PROBLEM REQUIREMENTS ▸ Could you find every line in the records below that contains the word "agent" and copy it?

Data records
******************************

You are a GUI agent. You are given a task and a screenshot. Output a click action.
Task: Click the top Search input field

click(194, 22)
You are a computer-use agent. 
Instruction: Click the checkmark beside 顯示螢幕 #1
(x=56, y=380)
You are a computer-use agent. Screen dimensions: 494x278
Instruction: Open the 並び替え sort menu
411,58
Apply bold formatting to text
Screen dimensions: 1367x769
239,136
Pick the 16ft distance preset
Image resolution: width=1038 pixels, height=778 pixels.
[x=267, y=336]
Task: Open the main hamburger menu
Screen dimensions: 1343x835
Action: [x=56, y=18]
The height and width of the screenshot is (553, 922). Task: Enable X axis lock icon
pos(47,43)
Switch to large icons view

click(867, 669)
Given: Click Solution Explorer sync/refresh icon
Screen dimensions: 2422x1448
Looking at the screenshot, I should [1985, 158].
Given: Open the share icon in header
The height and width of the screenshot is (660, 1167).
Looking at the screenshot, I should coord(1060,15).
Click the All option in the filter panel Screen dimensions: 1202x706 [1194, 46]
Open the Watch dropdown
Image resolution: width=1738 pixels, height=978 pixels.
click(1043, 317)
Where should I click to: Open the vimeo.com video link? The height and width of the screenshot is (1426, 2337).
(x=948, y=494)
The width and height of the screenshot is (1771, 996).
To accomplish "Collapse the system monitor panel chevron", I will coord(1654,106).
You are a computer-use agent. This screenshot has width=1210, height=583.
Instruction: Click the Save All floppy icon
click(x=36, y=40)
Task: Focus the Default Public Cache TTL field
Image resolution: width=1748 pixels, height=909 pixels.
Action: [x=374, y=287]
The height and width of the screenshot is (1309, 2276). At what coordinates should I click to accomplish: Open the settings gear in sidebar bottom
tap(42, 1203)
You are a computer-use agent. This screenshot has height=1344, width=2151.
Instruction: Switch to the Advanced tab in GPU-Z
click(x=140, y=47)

******************************

RESULT BELOW ▸
You are a GUI agent. You are given a task and a screenshot. Output a click action.
You are a computer-use agent. 
You are a computer-use agent. Screen dimensions: 494x278
You are a computer-use agent. This screenshot has width=1210, height=583.
You are a computer-use agent. This screenshot has height=1344, width=2151.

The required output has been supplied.